You seem to want a foreign key from an integer column to a string column because the string column might be an integer, or might be some unrelated string. That's why you can't make it an integer column - it's not necessarily a valid number value, it might be a textual key from a different system.
The typical solution in this case would be to have a synthetic primary key and two UNIQUE constraints instead, one for keys from each system, plus a CHECK constraint preventing both from being set. E.g.
CREATE TABLE my_referenced_table (
id serial,
system1_key integer,
system2_key varchar,
CONSTRAINT exactly_one_key_must_be_set
CHECK (system1_key IS NULL != system2_key IS NULL),
UNIQUE(system1_key),
UNIQUE(system2_key),
PRIMARY KEY (id),
... other values ...
);
You can then have a foreign key referencing system1_key from your integer-keyed table.

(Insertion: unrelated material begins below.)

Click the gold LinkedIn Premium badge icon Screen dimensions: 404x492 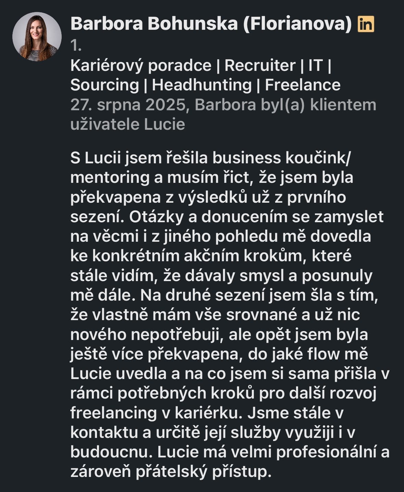click(366, 24)
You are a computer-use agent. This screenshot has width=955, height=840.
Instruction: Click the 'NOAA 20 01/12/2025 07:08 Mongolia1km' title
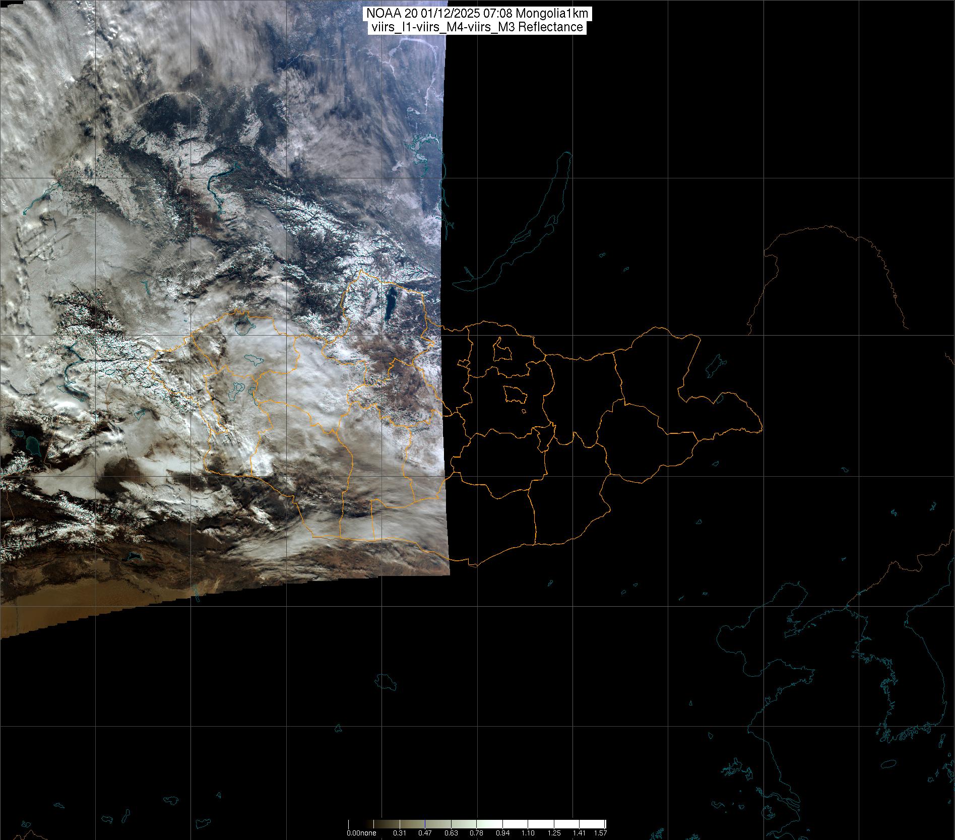pyautogui.click(x=477, y=15)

It's not perfect, as it doesn't prevent the same value appearing in two different rows, one for system1_key and one for system2_key.
So an alternative might be:
CREATE TABLE my_referenced_table (
the_key varchar primary key,
the_key_ifinteger integer,
CONSTRAINT integerkey_must_equal_key_if_set
CHECK (the_key_ifinteger IS NULL OR (the_key_ifinteger::varchar = the_key)),
UNIQUE(the_key_ifinteger),
... other values ...
);
CREATE OR REPLACE FUNCTION my_referenced_table_copy_int_key()
RETURNS trigger LANGUAGE plpgsql STRICT
AS $$
BEGIN
IF NEW.the_key ~ '^[\d]+$' THEN
NEW.the_key_ifinteger := CAST(NEW.the_key AS integer);
END IF;
RETURN NEW;
END;
$$;
CREATE TRIGGER copy_int_key
BEFORE INSERT OR UPDATE ON my_referenced_table
FOR EACH ROW EXECUTE PROCEDURE my_referenced_table_copy_int_key();
which copies the integer value if it's an integer, so you can reference it.
All in all though I think the whole idea is a bit iffy.
I think I may have a solution for your problem, but maybe not a massively better one:
class User < ActiveRecord::Base
has_many :stats, primary_key: "id_s"
def id_s
read_attribute(:id).to_s
end
end
Still uses a second virtual column, but maybe more handy to use with Rails associations and is database agnostic.